De novo-designed proteins1–3 hold great promise as building blocks for synthetic circuits, and can complement the use of engineered variants of natural proteins4–7. One such designer protein—degronLOCKR, which is based on ‘latching orthogonal cage–key proteins’ (LOCKR) technology8—is a switch that degrades a protein of interest in vivo upon induction by a genetically encoded small peptide. Here we leverage the plug-and-play nature of degronLOCKR to implement feedback control of endogenous signalling pathways and synthetic gene circuits. We first generate synthetic negative and positive feedback in the yeast mating pathway by fusing degronLOCKR to endogenous signalling molecules, illustrating the ease with which this strategy can be used to rewire complex endogenous pathways. We next evaluate feedback control mediated by degronLOCKR on a synthetic gene circuit9, to quantify the feedback capabilities and operational range of the feedback control circuit. The designed nature of degronLOCKR proteins enables simple and rational modifications to tune feedback behaviour in both the synthetic circuit and the mating pathway.

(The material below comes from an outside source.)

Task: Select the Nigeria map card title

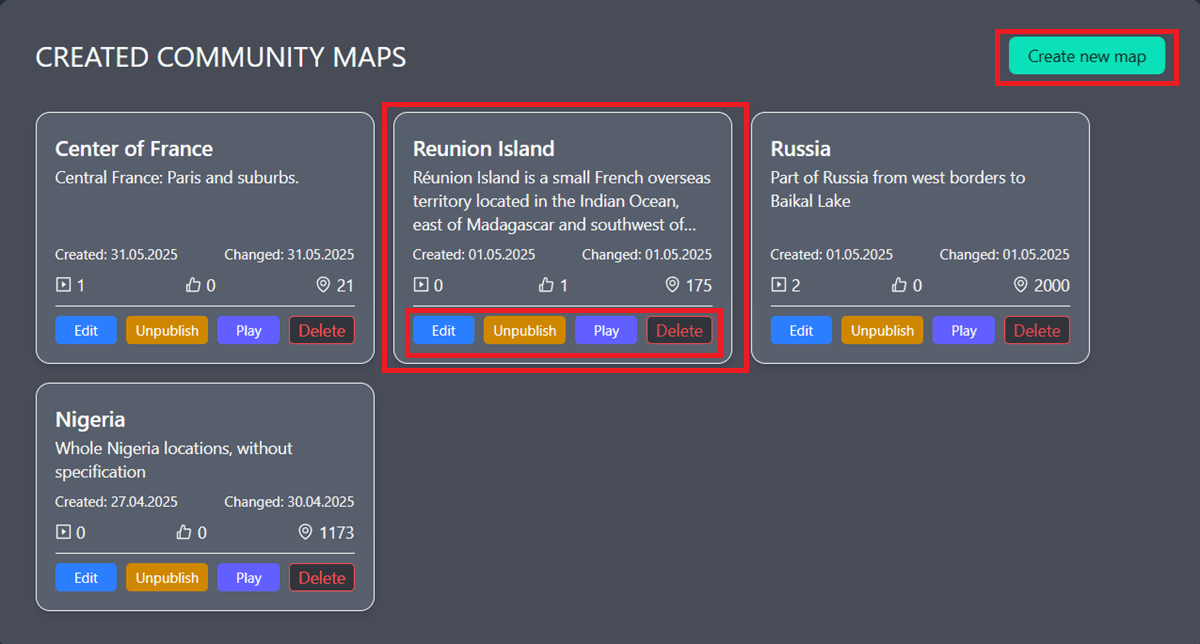Action: tap(90, 420)
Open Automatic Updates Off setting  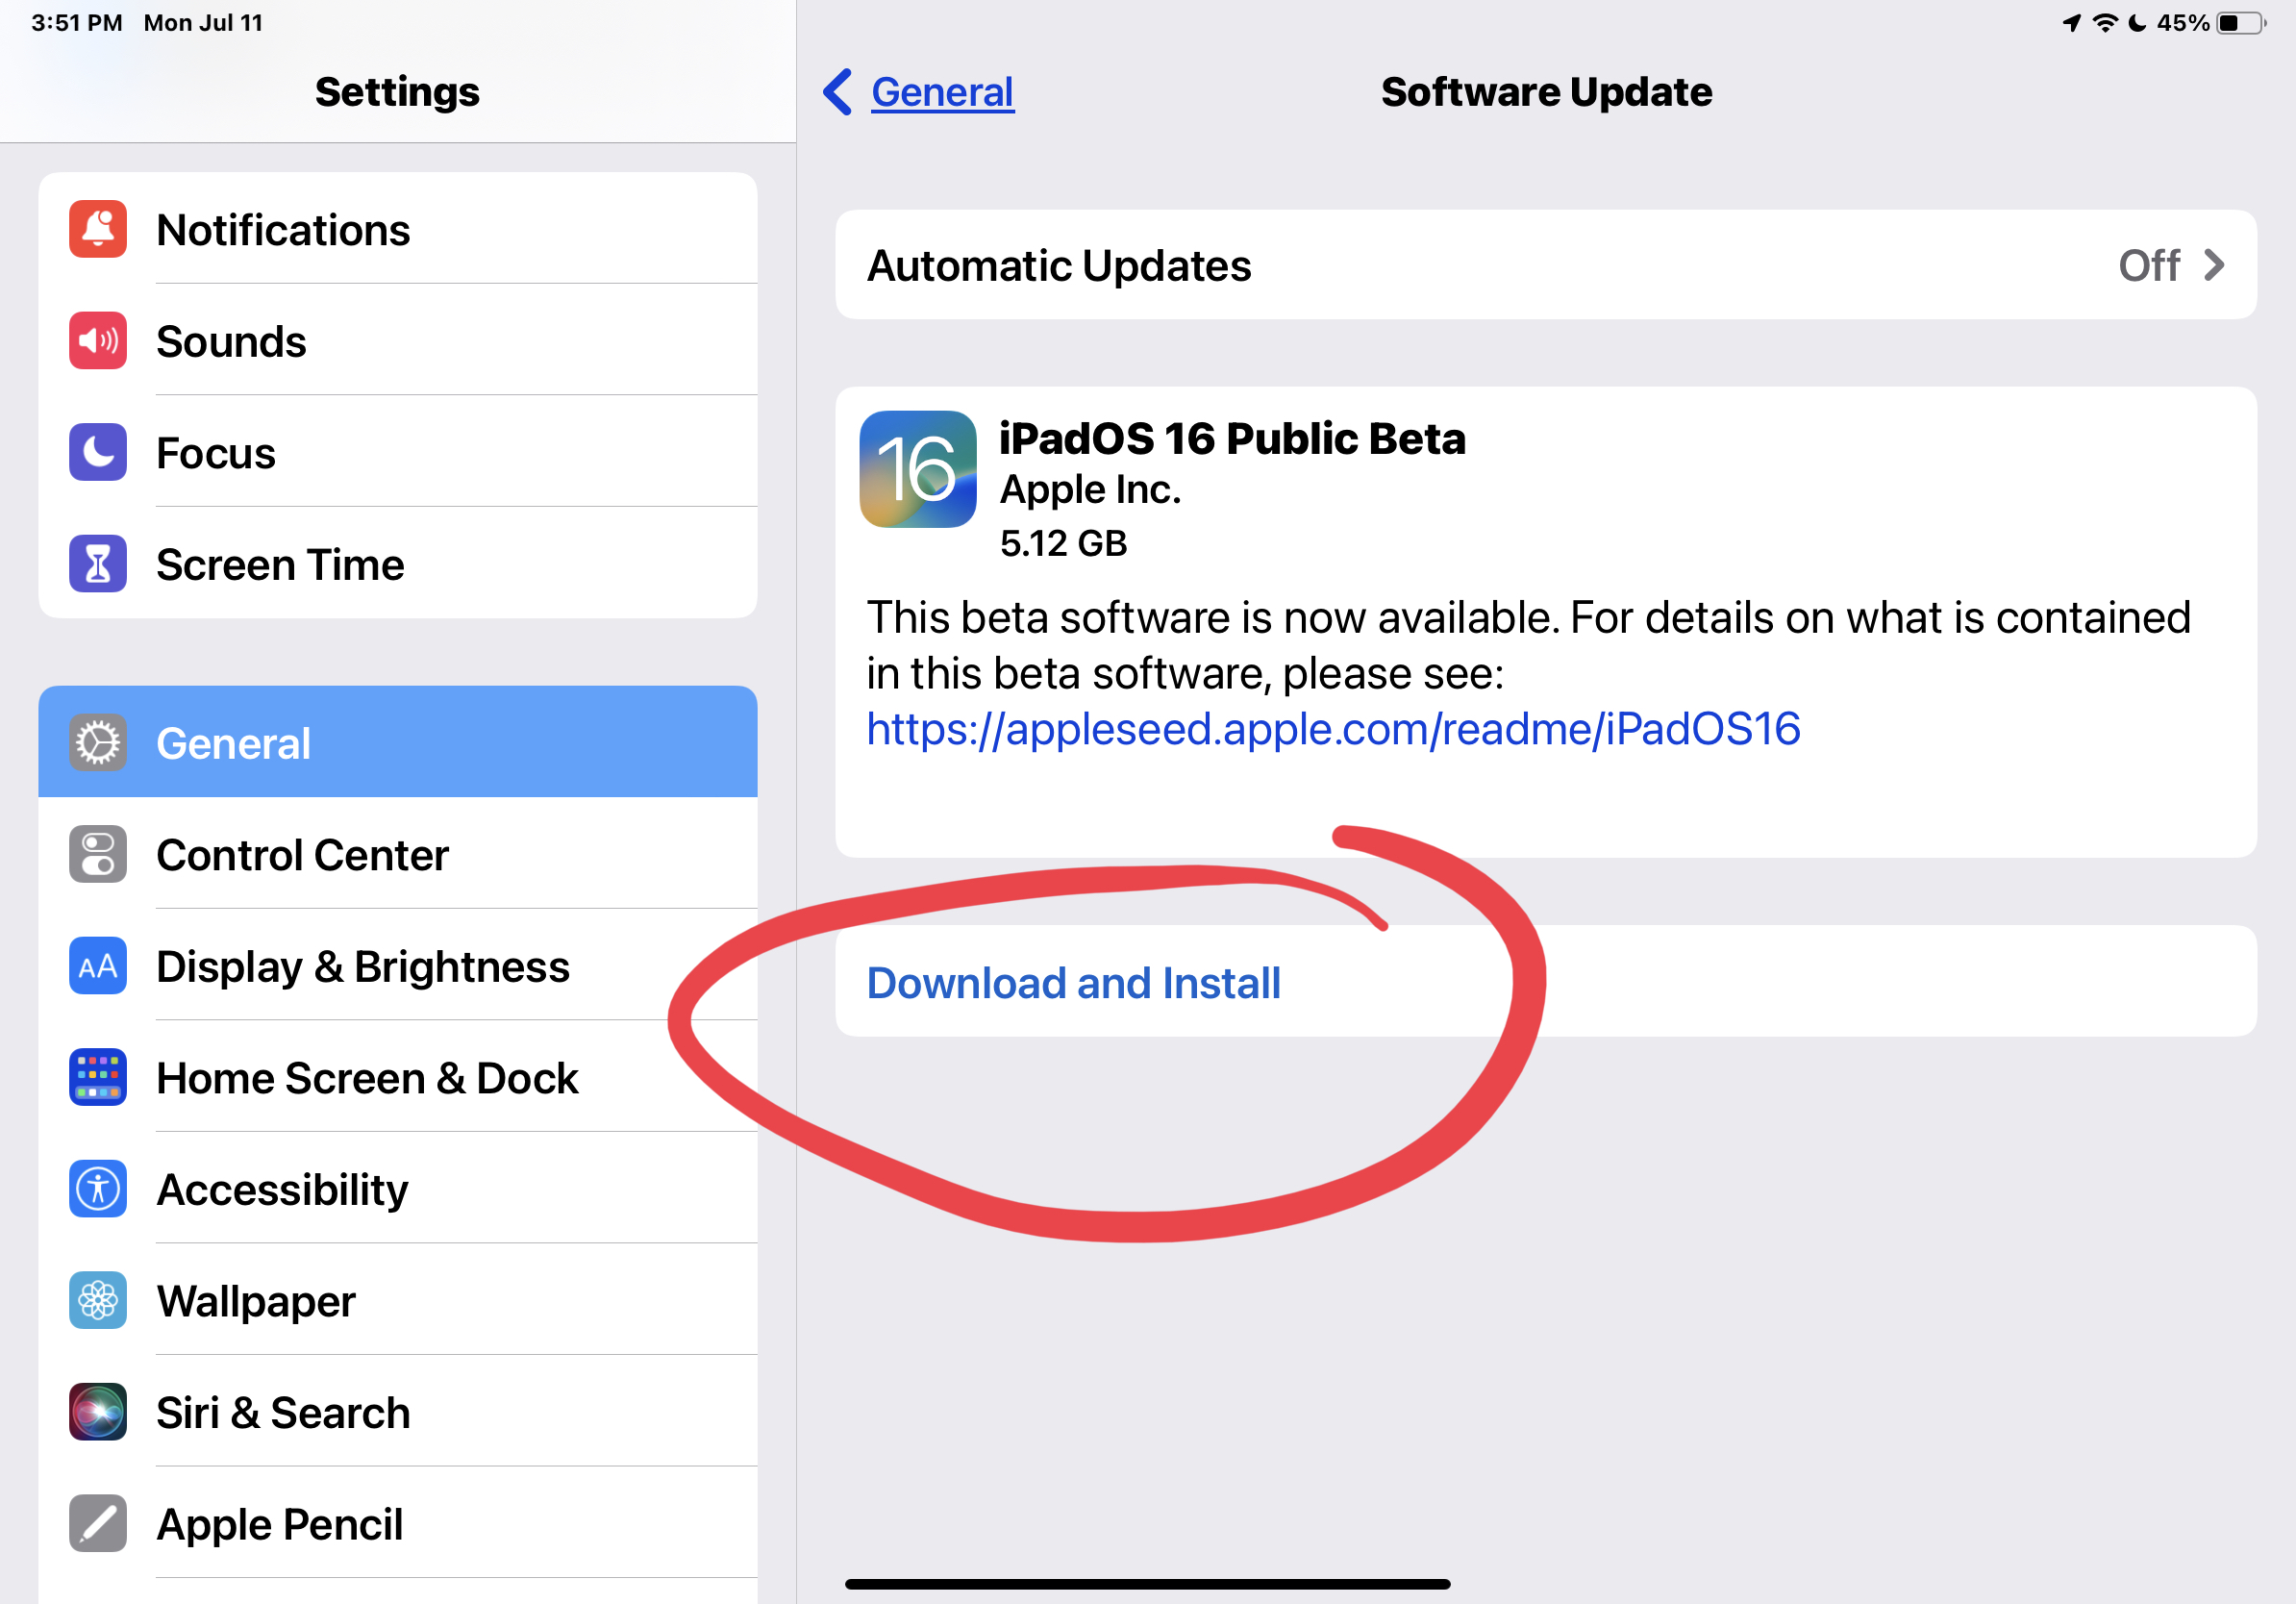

The ability to engineer feedback control into living cells represents an important milestone in achieving the full potential of synthetic biology10,11,12. More broadly, this work demonstrates the large and untapped potential of de novo design of proteins for generating tools that implement complex synthetic functionalities in cells for biotechnological and therapeutic applications.

Suggested Citation

  • Andrew H. Ng & Taylor H. Nguyen & Mariana Gómez-Schiavon & Galen Dods & Robert A. Langan & Scott E. Boyken & Jennifer A. Samson & Lucas M. Waldburger & John E. Dueber & David Baker & Hana El-Samad, 2019. "Modular and tunable biological feedback control using a de novo protein switch," Nature, Nature, vol. 572(7768), pages 265-269, August.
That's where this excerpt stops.